Yeah, that animated show was marketed terrible. Furthermore, Crunchyroll is heavily specialized in anime, with some drama and manga on the side. With Netflix having more and more anime, they need to cement their position as the best place for anime, meaning they'll have to ensure a better catalogue. Spending on original shows is a good idea, as shown by Netflix, but since anime is their specialization they need to ensure that whatever they create is japanese as fuck.

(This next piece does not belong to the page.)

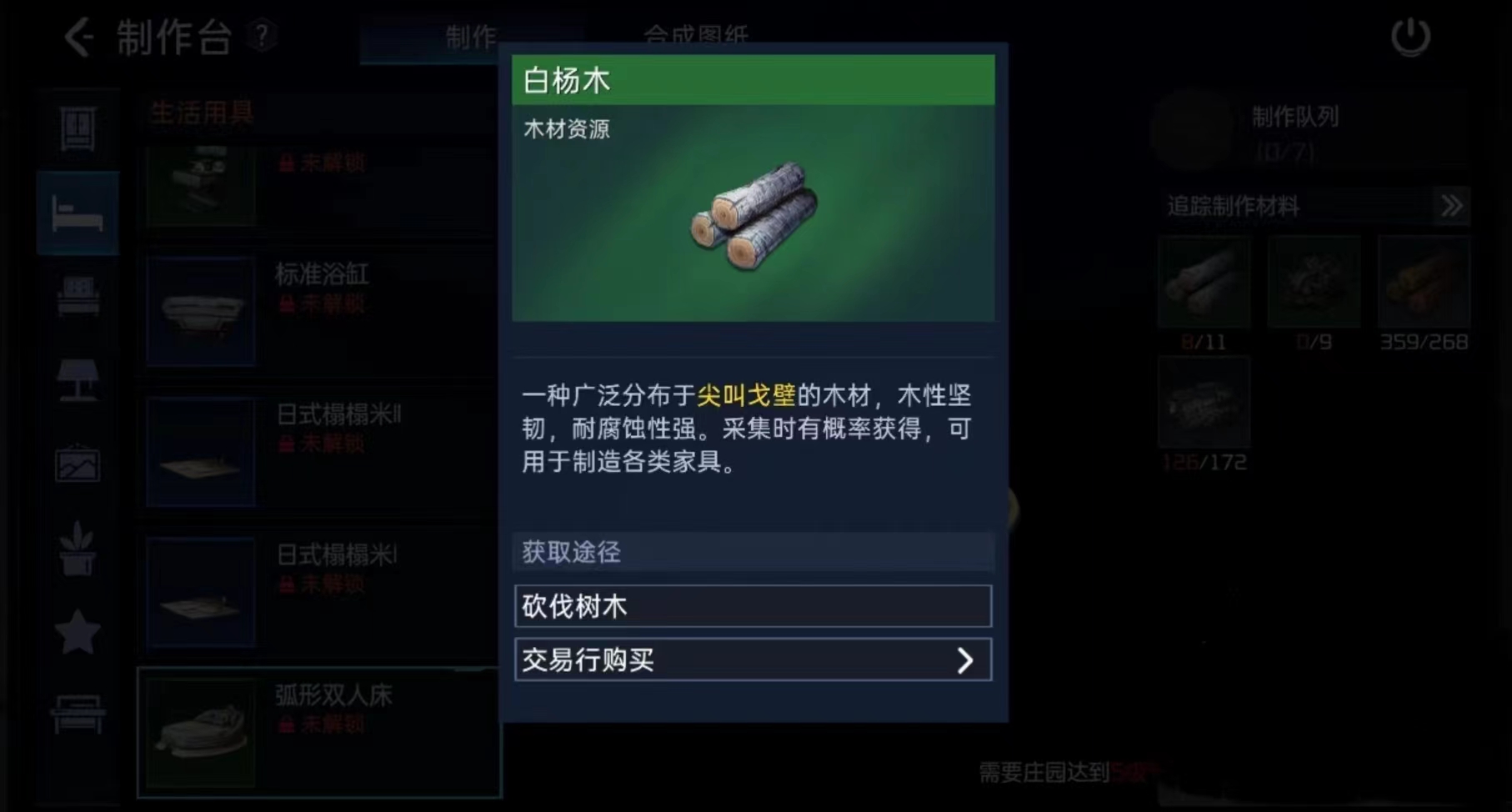
Task: Open the help question mark icon
Action: (x=262, y=37)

Instead they've gone on some "diversity" rambling with a bunch of white women hilariously enough, completely destroying any chance the show has at being a show, now instead being overshadowed by the creators instead.

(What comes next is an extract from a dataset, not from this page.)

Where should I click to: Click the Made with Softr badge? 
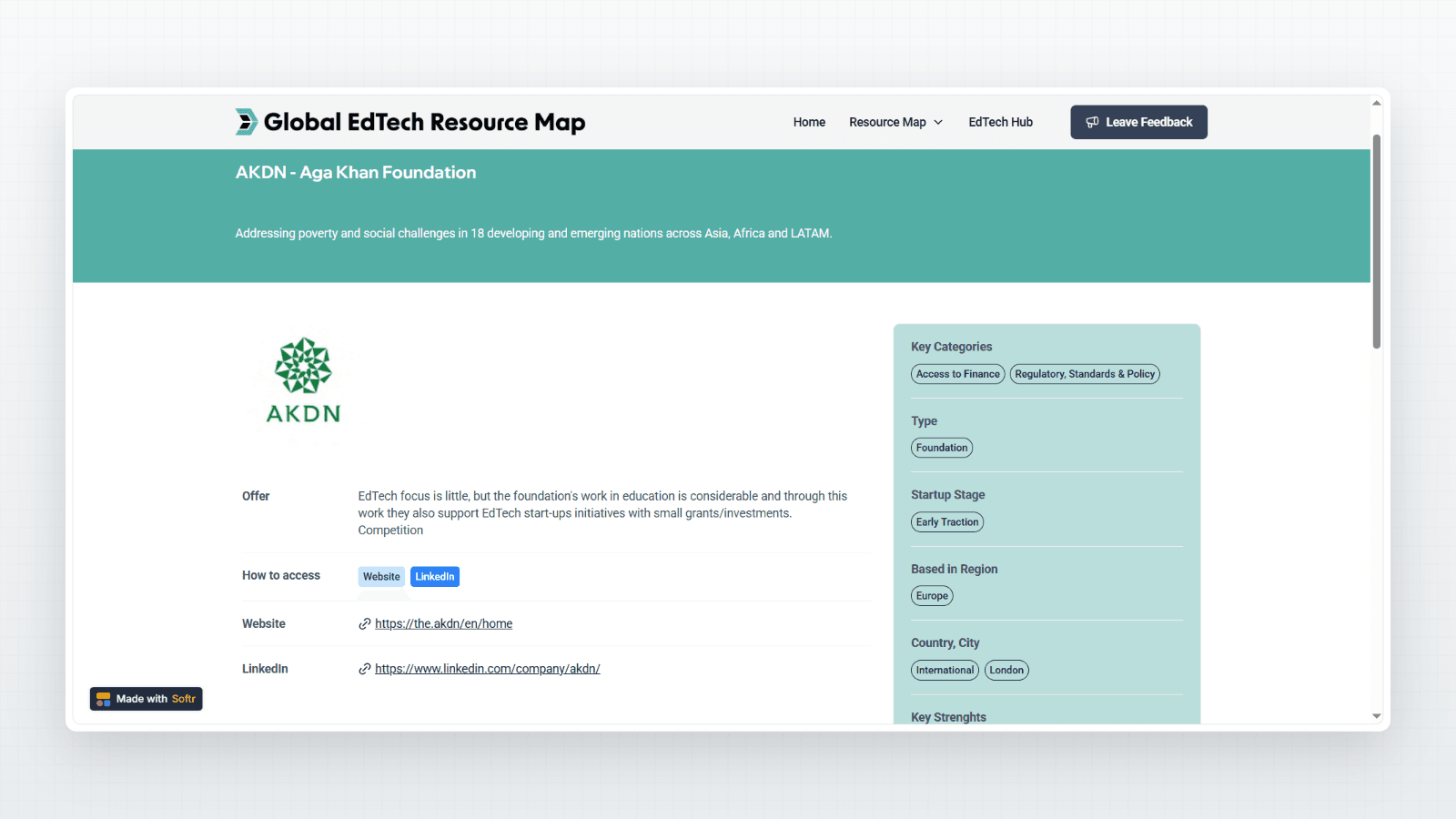(147, 699)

Then you have the fact that the show itself doesn't look to be what anime fans tend to look for, which is well, things that look more like anime and not western cartoons aping anime.
What Crunchyroll should've done is to instead focus on creating a more mature series, that's heavily influenced by anime and that looks very anime, possibly aping the style of 80/90s anime to get attention. Then if they wanted to focus on something, it would be about celebrating japanese culture, the influence of anime, while also subverting the tropes when appropriate.

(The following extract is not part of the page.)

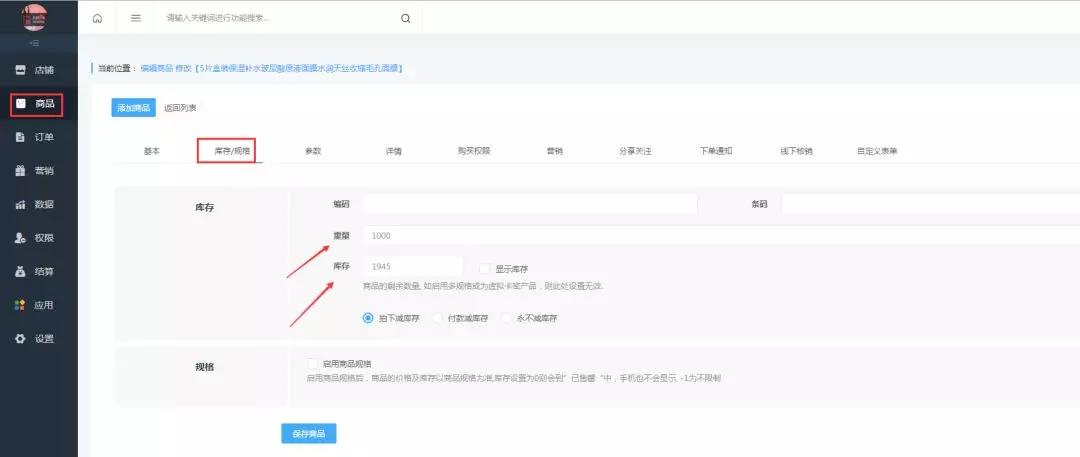
Task: Click the search magnifier icon
Action: click(405, 18)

Heck, had they been smart they'd do an isekai where you'd fuse the japanese style of animation with western tropes and western interpretations of japanese tropes. Or they'd shop around in Japan for a script and hire a studio there. (For some reason I imagine that paying animator in San Francisco might be more expensive than the slavering I've heard about japanese animators, though I might be wrong)
There were so many better options than that shit.